Given records.
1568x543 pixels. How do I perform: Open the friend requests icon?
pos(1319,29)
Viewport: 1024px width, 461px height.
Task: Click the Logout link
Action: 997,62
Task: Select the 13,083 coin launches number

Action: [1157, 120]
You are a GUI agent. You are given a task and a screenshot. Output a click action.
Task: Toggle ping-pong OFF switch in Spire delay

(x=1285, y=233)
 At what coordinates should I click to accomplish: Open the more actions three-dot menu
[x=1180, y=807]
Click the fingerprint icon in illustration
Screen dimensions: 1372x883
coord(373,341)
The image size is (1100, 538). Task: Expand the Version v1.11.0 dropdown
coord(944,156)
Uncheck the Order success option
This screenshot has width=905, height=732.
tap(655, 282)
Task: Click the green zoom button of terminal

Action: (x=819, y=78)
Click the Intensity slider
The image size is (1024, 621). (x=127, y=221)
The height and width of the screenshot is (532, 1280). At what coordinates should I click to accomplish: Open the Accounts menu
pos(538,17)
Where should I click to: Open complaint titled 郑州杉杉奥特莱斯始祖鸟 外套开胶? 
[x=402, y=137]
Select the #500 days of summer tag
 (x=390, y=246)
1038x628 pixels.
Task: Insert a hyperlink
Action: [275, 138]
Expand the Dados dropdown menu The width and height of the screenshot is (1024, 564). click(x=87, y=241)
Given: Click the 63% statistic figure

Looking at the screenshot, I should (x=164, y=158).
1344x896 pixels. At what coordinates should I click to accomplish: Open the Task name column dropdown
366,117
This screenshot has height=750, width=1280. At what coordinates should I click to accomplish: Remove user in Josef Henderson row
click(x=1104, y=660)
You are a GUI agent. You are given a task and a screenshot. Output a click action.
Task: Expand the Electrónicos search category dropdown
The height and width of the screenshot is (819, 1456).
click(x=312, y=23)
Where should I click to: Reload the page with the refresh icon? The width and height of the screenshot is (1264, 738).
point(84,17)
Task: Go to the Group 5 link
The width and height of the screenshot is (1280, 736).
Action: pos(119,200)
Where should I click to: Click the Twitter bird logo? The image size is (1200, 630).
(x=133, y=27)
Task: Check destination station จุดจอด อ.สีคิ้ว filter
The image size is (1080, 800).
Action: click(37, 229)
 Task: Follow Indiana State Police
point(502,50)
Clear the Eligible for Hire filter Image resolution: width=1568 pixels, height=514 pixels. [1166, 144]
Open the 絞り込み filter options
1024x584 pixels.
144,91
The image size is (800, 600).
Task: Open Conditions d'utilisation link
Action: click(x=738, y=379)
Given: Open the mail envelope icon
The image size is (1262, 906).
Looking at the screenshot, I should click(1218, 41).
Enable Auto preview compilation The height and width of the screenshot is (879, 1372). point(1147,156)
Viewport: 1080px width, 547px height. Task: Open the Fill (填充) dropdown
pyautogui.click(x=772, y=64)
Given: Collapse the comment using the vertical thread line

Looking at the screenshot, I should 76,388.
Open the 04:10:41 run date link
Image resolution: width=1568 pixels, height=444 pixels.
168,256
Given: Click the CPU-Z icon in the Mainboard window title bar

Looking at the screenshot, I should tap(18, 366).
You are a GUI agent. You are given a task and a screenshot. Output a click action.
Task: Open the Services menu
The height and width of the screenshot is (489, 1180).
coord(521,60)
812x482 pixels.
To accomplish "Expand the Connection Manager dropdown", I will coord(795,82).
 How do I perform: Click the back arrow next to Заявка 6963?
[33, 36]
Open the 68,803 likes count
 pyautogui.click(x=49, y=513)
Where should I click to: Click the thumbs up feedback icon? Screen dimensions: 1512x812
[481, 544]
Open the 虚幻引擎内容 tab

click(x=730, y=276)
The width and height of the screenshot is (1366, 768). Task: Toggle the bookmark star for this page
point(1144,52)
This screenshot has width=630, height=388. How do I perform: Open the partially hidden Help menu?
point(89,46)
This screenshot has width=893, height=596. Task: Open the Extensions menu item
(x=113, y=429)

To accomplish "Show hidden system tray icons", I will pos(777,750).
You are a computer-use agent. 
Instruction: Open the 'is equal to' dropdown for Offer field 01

Description of the task. Look above for the line with "Where should I click to: Click the Twitter"; retype exactly that line, every line after it up to the line with "Given: Open the mail envelope icon", and that line too, nothing else.

Answer below.
Where should I click to: Click the Twitter bird logo? The image size is (1200, 630).
(x=133, y=27)
Task: Check destination station จุดจอด อ.สีคิ้ว filter
The image size is (1080, 800).
Action: click(37, 229)
 Task: Follow Indiana State Police
point(502,50)
Clear the Eligible for Hire filter Image resolution: width=1568 pixels, height=514 pixels. [1166, 144]
Open the 絞り込み filter options
1024x584 pixels.
144,91
The image size is (800, 600).
Task: Open Conditions d'utilisation link
Action: click(x=738, y=379)
Given: Open the mail envelope icon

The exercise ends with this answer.